-

Predict Closed Questions on StackOverflow

c Galina E. Lezina

galina.lezina@gmail.com 0 1

Artem M. Kuznetsov

0 1 0 Proceedings of the Ninth Spring Researcher's Colloquium on Database and Information Systems , Kazan, Russia, 2013 1 Ural Federal University

”Millions of programmers use StackOverflow to get high quality answers to their programming questions every day. There has evolved an effective culture of moderation to safe-guard it. More than six thousand new questions is asked on StackOverflow1 every weekday. Currently about 6% of all new questions end up ”closed”. The goal of this paper is to build a classifier that predicts whether or not a question will be closed given the question as submitted, along with the reason that the question was closed.

In recent time question-answer services like StackOverflow are becoming more popular. Knowledge of such services has been steadily growing so it requires more resources to moderate. Some automation of this process would ease this task. The problem solved in this paper is a small step in this direction. The task was a contest organized by kaggle2. It has two stages: public and private, for public and private datasets accordingly.

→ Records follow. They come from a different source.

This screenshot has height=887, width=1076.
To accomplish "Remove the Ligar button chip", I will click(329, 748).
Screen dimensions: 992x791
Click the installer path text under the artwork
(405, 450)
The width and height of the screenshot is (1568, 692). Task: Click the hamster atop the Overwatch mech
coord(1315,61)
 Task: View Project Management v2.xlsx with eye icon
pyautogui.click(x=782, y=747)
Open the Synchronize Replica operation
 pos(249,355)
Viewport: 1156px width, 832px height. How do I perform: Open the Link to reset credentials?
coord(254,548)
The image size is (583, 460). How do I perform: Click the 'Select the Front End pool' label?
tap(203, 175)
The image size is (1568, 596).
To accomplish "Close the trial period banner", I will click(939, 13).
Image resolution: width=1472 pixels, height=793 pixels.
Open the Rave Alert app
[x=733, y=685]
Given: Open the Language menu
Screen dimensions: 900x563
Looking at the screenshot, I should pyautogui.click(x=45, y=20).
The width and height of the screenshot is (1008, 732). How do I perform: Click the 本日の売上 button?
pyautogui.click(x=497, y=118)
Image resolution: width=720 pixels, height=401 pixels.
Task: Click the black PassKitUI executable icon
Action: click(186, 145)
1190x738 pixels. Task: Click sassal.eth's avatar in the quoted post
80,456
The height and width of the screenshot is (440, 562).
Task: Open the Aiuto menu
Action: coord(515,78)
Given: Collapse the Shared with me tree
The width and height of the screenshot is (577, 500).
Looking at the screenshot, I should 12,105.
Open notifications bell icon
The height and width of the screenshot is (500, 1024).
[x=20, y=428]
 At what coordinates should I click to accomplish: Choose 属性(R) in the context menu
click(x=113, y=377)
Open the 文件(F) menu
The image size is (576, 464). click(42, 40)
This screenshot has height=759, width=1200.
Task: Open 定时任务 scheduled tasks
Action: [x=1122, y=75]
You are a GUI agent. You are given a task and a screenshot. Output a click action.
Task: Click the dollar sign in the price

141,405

In first one user who submitted solution could see their results immediately, but they could do it no more than 2 times a day. In private stage users were doing prediction for private dataset but results can be seen only after the competition. The results of all participants can be seen in public leaderboard, but those who submitted post-deadline are not shown there. We submitted our solution after deadline and the best position we’ve got is 5th with 0.31467 points.

StackOverflow is a service where users ask questions about programming and it belongs to StackExchange network which contains many thematic websites. Questions on StackOverflow can be closed as off topic (OT), not constructive (NC), not a real question (NRQ), too localized (TL) or exact duplicate. Exact duplicate reason was excluded from competition because it depends on posts history. Posts history actually is present in StackOverflow database dump but its size is about 6GB in xml format, which requires many resources to analyze.

Off topic is a question that is not on-topic of the site or is related to another site in Stack Exchange network.

Example: Is there a way to turn off the automatic text translation at the MSDN library pages ? I do prefer English text but due to having a German IP address Microsoft activates the automatic translation on every new page load which gives me a yellow box with a German translation of the text I am currently hovering over with the mouse.

This happens regardless what language is initially set in the right upper corner and regardless of whether I am logged in or not. I can’t tell how annoying this is !! Any ideas, anyone ?

Too localized is a question that is unlikely to be helpful for anyone in the future; it is only relevant to a small geographic area, a specific moment in a time, or an extraordinary narrow situation that is not generally applicable to the worldwide audience of the internet.

Example: Is it time to start using HTML5? Someone has to start sometime but is now the time? Is it possible to use the new HTML5 tags and code in such a way as to degrade gracefully?

Not constructive is a question that is not a good fit to Q&A format. It is expected that the answers generally involve facts, references, or specific expertise; this question will likely solicit opinion, debate, arguments, polling, or extended discussion.

Example: What is the best comment in source code you have ever encountered?

Not a real question is a question when it’s difficult to tell what is being asked here. This question is ambiguous, vague, incomplete, overly broad or rhetorical and cannot be reasonably answered in its current form.

Example: For a few days I’ve tried to wrap my head around the functional programming paradigm in Haskell. I’ve done this by reading tutorials and watching screencasts, but nothing really seems to stick. Now, in learning various imperative/OO languages (like C, Java, PHP), exercises have been a good way for me to go. But since I don’t really know what Haskell is capable of and because there are many new concepts to utilize, I haven’t known where to start. So, how did you learn Haskell? What made you really ”break the ice”? Also, any good ideas for beginning exercises?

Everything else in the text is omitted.